You’re in the Public Cloud, Now What?

by Nick Mancini 0 Comments

Many firms are in the midst of developing a Public Cloud strategy in an effort to reduce costs, gain productivity, and improve the security of their infrastructure.  We’re seeing DR-as-a-Service and Office 365 as the most popular initial projects given ease of adoption for users, as well as having the greatest impact on productivity, security and cost savings.  But don’t be fooled, the ease of adoption and the initial setup won’t mean you’re secure by default…

The functionality and depth of features the public cloud offers to meet the various needs across firms also brings complexity.  It’s important to know the correct ways to configure and allow access through the many layers of protection, because one wrong edit can open holes in your environment that you’re unaware of.  Here are some guidelines for getting it right.

Ongoing Administration

  1. You need to have a managed SIEM to collect logs from your cloud platform and any of the SaaS such as Office 365, Box or Salesforce. Without the correct tools and teams watching and responding to events, there’s no way firms can respond to events in a timely manner, regardless of your size.
  2. Regular configuration reviews of your systems and SaaS applications are important to catch any unapproved or unintended changes to the security of your data. Catching this sooner than later significantly minimizes the risks of a breach.
  3. Review privileged access lists to identify any new or unapproved users added to your account.
  4. Anomalous activity logs need to at least be checked for unusual travel or permission changes, although we really recommend real-time alerting.
  5. Admin activity logs should be reviewed against any approved change controls, flagging any admin changes without a request.
  6. Review system settings regularly to see what has changed as most providers now make frequent system updates or deploy new features to improve security.
  7. Confirm password resets are happening based on your firm’s defined schedule for all users and systems accounts.
  8. Perform regular reviews of external vulnerability scans, ensuring the IP’s included in the scan match what is available on the account.
  9. Monitor your inventory and system utilization for accuracy and correct sizing. Validate any devices that have been added or expanded on over a period of time are approved.
  10. Find ways to improve your ingress/egress security to prevent unwanted threats from gaining access to your data. Regular capture the flag exercises with a capable security company are highly recommended.
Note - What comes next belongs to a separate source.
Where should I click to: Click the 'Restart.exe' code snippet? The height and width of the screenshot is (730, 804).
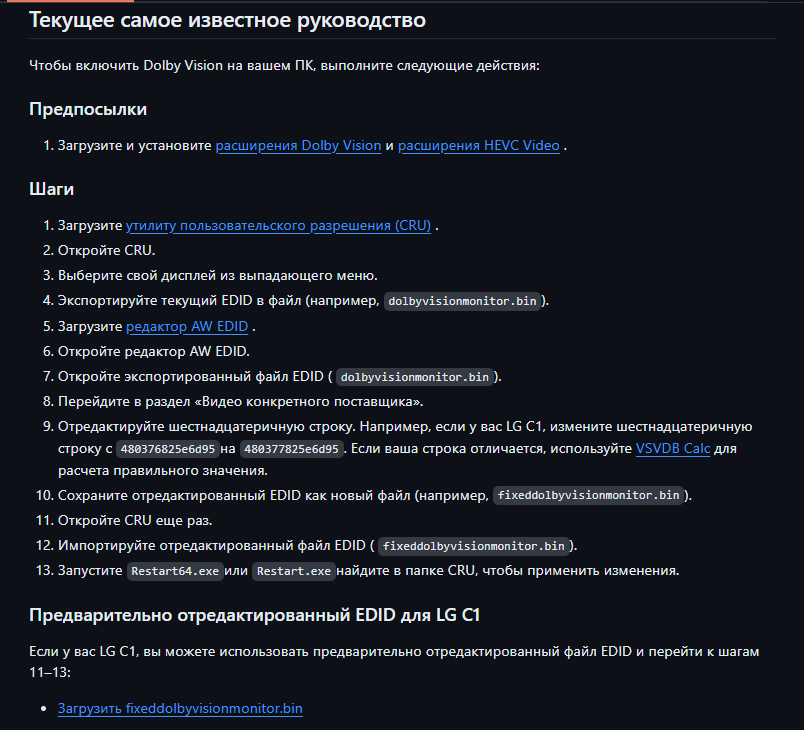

Overwhelmed?  We’ve got you covered.

With the amount of growing systems and platforms to help improve security, flexibility, and collaboration, administrators have more systems to maintain and monitor than ever.  Using an archaic strategy to manage each system independently is foolish.  I can’t stress enough how imperative it is now for firms to have a SIEM to aggregate these logs and apply specific rules, as well as utilizing machine learning to help filter through the noise.  Your SIEM, along with a healthy governance program can help identify gaps in configurations and improve your security before the bad guys have a chance to get in.